** Your instructions **
Each line below must be printed again exactly.
START Source information
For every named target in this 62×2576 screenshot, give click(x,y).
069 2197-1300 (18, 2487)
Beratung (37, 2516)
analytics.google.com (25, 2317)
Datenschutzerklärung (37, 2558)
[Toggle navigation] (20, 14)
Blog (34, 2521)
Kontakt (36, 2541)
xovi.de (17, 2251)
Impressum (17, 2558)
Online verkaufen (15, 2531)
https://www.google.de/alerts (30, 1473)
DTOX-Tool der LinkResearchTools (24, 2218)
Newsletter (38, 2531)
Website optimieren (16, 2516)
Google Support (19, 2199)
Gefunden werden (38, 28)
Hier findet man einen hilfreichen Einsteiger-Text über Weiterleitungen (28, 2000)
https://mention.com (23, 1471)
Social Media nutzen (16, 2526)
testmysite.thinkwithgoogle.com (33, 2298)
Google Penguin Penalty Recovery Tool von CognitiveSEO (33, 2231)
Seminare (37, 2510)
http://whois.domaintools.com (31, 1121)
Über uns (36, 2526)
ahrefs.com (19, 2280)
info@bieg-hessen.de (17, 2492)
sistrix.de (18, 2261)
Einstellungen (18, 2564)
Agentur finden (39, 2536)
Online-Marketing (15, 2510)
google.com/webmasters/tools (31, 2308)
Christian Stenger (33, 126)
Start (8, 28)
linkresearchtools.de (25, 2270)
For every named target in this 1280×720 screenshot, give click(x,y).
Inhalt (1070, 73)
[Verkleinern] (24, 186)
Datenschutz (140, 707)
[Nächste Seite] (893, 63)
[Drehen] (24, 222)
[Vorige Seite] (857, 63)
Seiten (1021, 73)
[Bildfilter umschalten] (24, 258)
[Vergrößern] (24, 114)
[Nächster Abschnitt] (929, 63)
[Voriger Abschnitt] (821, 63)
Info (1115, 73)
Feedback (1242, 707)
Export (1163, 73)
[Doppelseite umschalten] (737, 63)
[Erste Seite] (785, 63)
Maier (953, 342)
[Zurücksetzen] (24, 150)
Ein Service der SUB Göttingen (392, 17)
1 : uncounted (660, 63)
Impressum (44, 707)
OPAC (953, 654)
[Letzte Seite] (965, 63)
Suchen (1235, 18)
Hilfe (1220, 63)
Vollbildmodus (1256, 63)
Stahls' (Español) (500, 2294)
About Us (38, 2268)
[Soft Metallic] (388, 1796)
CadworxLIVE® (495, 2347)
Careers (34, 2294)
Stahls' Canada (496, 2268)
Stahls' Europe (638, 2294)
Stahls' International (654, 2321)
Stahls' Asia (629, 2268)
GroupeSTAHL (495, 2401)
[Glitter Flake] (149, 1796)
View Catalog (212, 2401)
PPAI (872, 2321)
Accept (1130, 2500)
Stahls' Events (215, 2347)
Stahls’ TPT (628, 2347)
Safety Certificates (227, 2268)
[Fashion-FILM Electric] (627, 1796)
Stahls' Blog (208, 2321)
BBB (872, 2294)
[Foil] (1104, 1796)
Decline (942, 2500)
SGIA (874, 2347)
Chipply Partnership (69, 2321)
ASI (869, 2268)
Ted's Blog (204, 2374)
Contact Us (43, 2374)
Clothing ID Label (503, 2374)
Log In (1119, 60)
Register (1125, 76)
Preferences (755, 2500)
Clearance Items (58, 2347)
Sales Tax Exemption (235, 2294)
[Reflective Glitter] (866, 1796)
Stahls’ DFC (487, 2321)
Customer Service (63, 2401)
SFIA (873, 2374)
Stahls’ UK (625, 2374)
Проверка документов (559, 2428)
END Source information
** Result of the task **
For every named target in this 62×2576 screenshot, give click(x,y).
069 2197-1300 (18, 2487)
Beratung (37, 2516)
analytics.google.com (25, 2317)
Datenschutzerklärung (37, 2558)
[Toggle navigation] (20, 14)
Blog (34, 2521)
Kontakt (36, 2541)
xovi.de (17, 2251)
Impressum (17, 2558)
Online verkaufen (15, 2531)
https://www.google.de/alerts (30, 1473)
DTOX-Tool der LinkResearchTools (24, 2218)
Newsletter (38, 2531)
Website optimieren (16, 2516)
Google Support (19, 2199)
Gefunden werden (38, 28)
Hier findet man einen hilfreichen Einsteiger-Text über Weiterleitungen (28, 2000)
https://mention.com (23, 1471)
Social Media nutzen (16, 2526)
testmysite.thinkwithgoogle.com (33, 2298)
Google Penguin Penalty Recovery Tool von CognitiveSEO (33, 2231)
Seminare (37, 2510)
http://whois.domaintools.com (31, 1121)
Über uns (36, 2526)
ahrefs.com (19, 2280)
info@bieg-hessen.de (17, 2492)
sistrix.de (18, 2261)
Einstellungen (18, 2564)
Agentur finden (39, 2536)
Online-Marketing (15, 2510)
google.com/webmasters/tools (31, 2308)
Christian Stenger (33, 126)
Start (8, 28)
linkresearchtools.de (25, 2270)
For every named target in this 1280×720 screenshot, give click(x,y).
Inhalt (1070, 73)
[Verkleinern] (24, 186)
Datenschutz (140, 707)
[Nächste Seite] (893, 63)
[Drehen] (24, 222)
[Vorige Seite] (857, 63)
Seiten (1021, 73)
[Bildfilter umschalten] (24, 258)
[Vergrößern] (24, 114)
[Nächster Abschnitt] (929, 63)
[Voriger Abschnitt] (821, 63)
Info (1115, 73)
Feedback (1242, 707)
Export (1163, 73)
[Doppelseite umschalten] (737, 63)
[Erste Seite] (785, 63)
Maier (953, 342)
[Zurücksetzen] (24, 150)
Ein Service der SUB Göttingen (392, 17)
1 : uncounted (660, 63)
Impressum (44, 707)
OPAC (953, 654)
[Letzte Seite] (965, 63)
Suchen (1235, 18)
Hilfe (1220, 63)
Vollbildmodus (1256, 63)
Stahls' (Español) (500, 2294)
About Us (38, 2268)
[Soft Metallic] (388, 1796)
CadworxLIVE® (495, 2347)
Careers (34, 2294)
Stahls' Canada (496, 2268)
Stahls' Europe (638, 2294)
Stahls' International (654, 2321)
Stahls' Asia (629, 2268)
GroupeSTAHL (495, 2401)
[Glitter Flake] (149, 1796)
View Catalog (212, 2401)
PPAI (872, 2321)
Accept (1130, 2500)
Stahls' Events (215, 2347)
Stahls’ TPT (628, 2347)
Safety Certificates (227, 2268)
[Fashion-FILM Electric] (627, 1796)
Stahls' Blog (208, 2321)
BBB (872, 2294)
[Foil] (1104, 1796)
Decline (942, 2500)
SGIA (874, 2347)
Chipply Partnership (69, 2321)
ASI (869, 2268)
Ted's Blog (204, 2374)
Contact Us (43, 2374)
Clothing ID Label (503, 2374)
Log In (1119, 60)
Register (1125, 76)
Preferences (755, 2500)
Clearance Items (58, 2347)
Sales Tax Exemption (235, 2294)
[Reflective Glitter] (866, 1796)
Stahls’ DFC (487, 2321)
Customer Service (63, 2401)
SFIA (873, 2374)
Stahls’ UK (625, 2374)
Проверка документов (559, 2428)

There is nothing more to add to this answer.